__WHAT THE TASK ASKS__.
Please count the lines in the entries below that contain the word "link". Reply with the number alone.

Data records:
◇ ◇ ◇ ◇ ◇
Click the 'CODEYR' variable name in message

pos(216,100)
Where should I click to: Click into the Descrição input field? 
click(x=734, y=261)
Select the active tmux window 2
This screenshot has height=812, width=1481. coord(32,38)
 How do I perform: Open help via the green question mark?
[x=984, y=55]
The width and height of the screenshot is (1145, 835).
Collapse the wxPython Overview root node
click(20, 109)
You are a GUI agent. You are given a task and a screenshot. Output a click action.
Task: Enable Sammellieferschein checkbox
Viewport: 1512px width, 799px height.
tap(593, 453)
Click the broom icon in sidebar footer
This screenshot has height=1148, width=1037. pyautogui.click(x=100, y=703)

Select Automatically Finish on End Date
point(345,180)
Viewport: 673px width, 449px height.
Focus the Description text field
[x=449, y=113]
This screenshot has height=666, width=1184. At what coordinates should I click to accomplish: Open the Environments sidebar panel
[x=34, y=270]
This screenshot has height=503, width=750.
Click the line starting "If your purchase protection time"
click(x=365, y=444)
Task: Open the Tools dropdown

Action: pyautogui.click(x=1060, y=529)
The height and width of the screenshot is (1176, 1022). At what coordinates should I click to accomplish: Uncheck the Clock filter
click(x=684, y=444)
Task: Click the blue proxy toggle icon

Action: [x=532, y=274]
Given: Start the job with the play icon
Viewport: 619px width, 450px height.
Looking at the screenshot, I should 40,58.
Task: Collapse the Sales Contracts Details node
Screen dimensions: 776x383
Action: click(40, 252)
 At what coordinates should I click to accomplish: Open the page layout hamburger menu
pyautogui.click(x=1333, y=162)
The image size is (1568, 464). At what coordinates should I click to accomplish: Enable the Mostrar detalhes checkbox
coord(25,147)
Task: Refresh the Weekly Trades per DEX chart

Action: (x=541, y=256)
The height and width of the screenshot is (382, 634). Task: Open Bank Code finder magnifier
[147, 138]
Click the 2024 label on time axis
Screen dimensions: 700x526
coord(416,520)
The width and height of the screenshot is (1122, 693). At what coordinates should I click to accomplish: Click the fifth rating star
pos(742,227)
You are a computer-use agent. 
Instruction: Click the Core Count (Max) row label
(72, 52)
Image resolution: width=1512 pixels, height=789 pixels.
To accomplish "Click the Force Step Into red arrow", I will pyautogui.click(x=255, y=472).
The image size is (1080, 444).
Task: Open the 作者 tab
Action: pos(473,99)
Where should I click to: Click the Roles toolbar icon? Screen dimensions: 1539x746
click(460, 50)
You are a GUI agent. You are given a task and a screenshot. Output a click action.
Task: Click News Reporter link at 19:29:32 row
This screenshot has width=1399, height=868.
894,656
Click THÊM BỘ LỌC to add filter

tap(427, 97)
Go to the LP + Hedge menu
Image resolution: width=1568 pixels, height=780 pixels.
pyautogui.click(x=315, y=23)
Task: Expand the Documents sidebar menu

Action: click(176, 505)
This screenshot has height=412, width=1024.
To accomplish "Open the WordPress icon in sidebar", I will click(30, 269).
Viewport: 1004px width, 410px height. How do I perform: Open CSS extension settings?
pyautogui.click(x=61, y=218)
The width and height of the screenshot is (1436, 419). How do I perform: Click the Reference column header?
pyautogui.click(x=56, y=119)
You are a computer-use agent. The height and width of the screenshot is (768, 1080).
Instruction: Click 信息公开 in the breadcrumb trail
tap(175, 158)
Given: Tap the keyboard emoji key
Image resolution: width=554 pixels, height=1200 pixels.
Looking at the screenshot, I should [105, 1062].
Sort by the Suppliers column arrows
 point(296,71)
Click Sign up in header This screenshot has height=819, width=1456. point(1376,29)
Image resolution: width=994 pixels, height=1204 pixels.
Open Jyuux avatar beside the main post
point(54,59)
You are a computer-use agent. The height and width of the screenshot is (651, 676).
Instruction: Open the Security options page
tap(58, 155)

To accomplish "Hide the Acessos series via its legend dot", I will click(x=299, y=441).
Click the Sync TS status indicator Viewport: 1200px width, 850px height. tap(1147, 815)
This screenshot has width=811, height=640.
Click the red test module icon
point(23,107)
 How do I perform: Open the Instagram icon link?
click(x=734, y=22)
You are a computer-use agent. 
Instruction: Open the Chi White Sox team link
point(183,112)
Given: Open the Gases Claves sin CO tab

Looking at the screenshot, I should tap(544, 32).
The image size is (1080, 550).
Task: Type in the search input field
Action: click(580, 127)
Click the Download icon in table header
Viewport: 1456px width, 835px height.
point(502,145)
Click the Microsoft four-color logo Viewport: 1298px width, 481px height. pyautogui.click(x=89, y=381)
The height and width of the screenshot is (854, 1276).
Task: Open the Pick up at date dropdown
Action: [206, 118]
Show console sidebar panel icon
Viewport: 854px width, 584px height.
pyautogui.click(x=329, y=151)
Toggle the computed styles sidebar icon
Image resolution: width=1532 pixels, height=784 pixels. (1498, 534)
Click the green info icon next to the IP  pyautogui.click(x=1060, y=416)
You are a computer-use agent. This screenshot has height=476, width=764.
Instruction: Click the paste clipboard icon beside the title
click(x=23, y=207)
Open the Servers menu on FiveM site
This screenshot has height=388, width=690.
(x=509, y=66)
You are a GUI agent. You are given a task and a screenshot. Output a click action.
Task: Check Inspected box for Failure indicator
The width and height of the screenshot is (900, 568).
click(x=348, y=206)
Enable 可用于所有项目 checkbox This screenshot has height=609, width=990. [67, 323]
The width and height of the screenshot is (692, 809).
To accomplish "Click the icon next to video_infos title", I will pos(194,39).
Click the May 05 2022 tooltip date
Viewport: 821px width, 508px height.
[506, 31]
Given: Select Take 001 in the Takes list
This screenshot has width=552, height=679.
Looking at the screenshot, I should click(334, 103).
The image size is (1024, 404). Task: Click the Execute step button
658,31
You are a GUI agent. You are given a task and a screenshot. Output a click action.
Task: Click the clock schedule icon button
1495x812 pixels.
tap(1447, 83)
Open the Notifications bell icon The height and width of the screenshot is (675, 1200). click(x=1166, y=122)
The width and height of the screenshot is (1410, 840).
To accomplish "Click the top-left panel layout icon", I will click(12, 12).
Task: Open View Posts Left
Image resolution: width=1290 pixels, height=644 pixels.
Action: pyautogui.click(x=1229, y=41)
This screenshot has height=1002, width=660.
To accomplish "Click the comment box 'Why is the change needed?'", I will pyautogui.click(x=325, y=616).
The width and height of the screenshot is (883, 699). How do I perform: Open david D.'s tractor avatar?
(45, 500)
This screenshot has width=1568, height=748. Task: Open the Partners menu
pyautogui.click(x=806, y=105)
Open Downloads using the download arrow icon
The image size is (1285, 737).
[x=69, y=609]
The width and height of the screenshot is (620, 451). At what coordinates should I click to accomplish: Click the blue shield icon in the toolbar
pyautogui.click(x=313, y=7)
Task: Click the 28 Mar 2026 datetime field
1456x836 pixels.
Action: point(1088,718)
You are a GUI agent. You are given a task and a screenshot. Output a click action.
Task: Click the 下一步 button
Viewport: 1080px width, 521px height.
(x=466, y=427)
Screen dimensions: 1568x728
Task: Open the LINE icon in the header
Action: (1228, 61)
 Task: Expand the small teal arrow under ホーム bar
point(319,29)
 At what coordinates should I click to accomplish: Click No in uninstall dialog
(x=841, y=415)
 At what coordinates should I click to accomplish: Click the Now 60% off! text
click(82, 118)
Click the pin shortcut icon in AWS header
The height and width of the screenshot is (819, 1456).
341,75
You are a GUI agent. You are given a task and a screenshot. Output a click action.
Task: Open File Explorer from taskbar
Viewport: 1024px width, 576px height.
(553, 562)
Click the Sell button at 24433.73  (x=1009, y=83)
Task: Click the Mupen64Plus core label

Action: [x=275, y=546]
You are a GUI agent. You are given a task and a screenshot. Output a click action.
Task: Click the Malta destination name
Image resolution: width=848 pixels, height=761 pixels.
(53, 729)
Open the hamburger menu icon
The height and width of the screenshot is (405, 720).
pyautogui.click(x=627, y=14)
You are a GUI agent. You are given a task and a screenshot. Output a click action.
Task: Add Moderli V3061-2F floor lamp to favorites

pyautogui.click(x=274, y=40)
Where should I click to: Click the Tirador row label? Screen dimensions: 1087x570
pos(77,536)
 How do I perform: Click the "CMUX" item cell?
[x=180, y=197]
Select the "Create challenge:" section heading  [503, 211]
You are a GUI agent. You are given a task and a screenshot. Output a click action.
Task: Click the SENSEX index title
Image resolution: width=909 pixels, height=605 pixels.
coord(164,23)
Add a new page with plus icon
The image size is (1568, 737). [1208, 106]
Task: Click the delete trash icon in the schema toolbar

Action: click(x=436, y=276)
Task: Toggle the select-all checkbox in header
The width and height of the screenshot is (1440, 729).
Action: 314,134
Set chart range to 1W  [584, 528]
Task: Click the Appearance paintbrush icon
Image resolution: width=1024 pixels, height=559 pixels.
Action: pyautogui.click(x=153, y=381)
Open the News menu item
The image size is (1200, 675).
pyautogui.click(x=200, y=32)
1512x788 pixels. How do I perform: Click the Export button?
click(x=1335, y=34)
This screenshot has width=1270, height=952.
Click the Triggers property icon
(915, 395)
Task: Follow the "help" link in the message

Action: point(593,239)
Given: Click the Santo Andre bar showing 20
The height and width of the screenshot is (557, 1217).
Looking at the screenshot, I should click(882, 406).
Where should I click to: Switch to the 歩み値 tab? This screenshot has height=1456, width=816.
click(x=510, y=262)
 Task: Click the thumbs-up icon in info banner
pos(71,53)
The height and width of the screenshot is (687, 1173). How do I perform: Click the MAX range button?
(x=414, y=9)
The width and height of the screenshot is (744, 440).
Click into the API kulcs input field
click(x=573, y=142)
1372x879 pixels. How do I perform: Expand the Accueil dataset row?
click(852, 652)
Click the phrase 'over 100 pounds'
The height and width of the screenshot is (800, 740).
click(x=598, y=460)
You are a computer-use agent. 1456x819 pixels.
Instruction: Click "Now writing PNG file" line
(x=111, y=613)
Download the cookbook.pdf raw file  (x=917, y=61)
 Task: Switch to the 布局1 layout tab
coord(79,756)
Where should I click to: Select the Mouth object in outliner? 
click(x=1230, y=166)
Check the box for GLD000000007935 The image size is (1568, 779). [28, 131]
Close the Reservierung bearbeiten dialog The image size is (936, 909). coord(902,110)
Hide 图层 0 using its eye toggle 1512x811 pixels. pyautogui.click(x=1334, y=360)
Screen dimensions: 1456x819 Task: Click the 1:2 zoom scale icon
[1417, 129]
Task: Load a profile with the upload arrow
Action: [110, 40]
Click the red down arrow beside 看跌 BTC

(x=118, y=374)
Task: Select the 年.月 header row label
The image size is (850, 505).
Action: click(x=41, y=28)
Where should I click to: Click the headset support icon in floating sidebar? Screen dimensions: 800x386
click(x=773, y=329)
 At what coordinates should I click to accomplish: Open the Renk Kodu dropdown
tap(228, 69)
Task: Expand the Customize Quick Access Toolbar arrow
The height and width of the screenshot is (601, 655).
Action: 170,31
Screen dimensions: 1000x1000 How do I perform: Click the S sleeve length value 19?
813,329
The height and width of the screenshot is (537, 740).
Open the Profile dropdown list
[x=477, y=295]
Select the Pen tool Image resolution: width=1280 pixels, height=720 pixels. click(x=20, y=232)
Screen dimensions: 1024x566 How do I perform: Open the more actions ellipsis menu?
◇ ◇ ◇ ◇ ◇
__RESPONSE TO THE TASK__.
4